__What you will do__: Transcribe the data below verbatim from the line with "HR-V OM (347, 80)" to the line with "[combobox] (522, 41)". Include both of those lines.

╭─ Information provided

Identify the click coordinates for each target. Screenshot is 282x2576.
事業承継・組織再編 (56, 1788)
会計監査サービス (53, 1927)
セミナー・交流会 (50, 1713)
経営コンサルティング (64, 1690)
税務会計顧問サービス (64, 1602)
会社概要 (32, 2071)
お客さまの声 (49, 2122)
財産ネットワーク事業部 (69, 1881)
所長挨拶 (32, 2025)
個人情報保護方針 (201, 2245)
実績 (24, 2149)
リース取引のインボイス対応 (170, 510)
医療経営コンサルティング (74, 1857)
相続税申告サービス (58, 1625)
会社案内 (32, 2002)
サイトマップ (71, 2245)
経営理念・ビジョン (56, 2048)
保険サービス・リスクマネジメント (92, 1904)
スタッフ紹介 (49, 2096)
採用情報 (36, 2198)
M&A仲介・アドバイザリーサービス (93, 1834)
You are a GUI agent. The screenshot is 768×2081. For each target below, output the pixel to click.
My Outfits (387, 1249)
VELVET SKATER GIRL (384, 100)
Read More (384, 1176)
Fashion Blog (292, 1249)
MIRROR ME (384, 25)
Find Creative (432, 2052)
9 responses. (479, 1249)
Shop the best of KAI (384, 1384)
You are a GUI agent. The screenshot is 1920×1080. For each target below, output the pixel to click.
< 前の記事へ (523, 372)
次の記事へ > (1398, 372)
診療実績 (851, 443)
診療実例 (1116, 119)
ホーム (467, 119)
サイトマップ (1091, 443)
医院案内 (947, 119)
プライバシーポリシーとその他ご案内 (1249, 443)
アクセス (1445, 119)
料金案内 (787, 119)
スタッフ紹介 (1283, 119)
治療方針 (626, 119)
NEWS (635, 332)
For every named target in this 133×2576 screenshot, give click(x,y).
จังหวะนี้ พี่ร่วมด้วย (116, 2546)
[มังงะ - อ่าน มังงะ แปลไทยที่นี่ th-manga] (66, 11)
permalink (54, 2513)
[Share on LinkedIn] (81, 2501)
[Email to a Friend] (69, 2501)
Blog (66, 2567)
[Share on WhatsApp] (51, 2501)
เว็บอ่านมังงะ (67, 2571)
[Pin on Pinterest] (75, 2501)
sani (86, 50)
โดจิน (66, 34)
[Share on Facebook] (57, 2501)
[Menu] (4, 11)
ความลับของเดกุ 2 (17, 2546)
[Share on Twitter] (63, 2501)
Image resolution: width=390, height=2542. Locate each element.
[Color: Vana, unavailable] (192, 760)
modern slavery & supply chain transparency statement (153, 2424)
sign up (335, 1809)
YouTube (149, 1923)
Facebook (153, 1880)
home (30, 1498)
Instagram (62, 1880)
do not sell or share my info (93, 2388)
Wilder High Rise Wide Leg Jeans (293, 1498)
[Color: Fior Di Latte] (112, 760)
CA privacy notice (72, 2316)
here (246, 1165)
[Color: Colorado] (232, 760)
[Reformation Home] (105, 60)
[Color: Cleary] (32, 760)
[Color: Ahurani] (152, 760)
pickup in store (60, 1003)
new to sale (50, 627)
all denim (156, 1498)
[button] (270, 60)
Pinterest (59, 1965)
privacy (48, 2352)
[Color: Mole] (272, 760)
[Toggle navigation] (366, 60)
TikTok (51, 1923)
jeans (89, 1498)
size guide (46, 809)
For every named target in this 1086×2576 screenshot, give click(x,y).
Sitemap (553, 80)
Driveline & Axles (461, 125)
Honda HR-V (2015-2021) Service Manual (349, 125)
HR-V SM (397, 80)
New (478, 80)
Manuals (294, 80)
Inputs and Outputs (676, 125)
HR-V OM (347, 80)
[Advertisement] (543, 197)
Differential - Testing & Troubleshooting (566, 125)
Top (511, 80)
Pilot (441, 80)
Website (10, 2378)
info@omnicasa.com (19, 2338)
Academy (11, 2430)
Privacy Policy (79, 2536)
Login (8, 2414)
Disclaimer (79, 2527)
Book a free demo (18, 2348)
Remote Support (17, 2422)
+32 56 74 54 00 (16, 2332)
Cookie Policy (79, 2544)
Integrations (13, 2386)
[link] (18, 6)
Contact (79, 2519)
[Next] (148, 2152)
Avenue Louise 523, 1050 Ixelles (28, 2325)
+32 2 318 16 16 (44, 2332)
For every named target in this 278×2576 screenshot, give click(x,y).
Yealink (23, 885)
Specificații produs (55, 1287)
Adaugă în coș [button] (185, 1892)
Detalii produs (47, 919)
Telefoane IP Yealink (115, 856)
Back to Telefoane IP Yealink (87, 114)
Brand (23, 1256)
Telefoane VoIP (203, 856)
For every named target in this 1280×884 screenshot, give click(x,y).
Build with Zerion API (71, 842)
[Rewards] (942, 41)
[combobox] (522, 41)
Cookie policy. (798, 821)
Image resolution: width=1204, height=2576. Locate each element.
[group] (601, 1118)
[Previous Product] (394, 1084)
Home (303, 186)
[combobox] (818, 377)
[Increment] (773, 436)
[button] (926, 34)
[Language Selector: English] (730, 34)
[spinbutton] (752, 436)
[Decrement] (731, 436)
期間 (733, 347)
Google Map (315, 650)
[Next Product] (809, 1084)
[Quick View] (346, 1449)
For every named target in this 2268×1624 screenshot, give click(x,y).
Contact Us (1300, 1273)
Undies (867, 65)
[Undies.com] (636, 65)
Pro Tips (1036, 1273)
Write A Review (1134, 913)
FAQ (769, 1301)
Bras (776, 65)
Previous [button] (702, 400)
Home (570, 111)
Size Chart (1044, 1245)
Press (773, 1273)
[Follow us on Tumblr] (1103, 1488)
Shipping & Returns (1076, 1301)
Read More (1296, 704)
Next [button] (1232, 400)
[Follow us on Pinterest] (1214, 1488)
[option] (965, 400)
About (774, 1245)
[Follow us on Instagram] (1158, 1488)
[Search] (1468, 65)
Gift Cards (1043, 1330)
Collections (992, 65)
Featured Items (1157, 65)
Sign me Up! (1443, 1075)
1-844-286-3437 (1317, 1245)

╰─

__Solution to this problem__:
HR-V OM (347, 80)
[Advertisement] (543, 197)
Differential - Testing & Troubleshooting (566, 125)
Top (511, 80)
Pilot (441, 80)
Website (10, 2378)
info@omnicasa.com (19, 2338)
Academy (11, 2430)
Privacy Policy (79, 2536)
Login (8, 2414)
Disclaimer (79, 2527)
Book a free demo (18, 2348)
Remote Support (17, 2422)
+32 56 74 54 00 (16, 2332)
Cookie Policy (79, 2544)
Integrations (13, 2386)
[link] (18, 6)
Contact (79, 2519)
[Next] (148, 2152)
Avenue Louise 523, 1050 Ixelles (28, 2325)
+32 2 318 16 16 (44, 2332)
For every named target in this 278×2576 screenshot, give click(x,y).
Yealink (23, 885)
Specificații produs (55, 1287)
Adaugă în coș [button] (185, 1892)
Detalii produs (47, 919)
Telefoane IP Yealink (115, 856)
Back to Telefoane IP Yealink (87, 114)
Brand (23, 1256)
Telefoane VoIP (203, 856)
For every named target in this 1280×884 screenshot, give click(x,y).
Build with Zerion API (71, 842)
[Rewards] (942, 41)
[combobox] (522, 41)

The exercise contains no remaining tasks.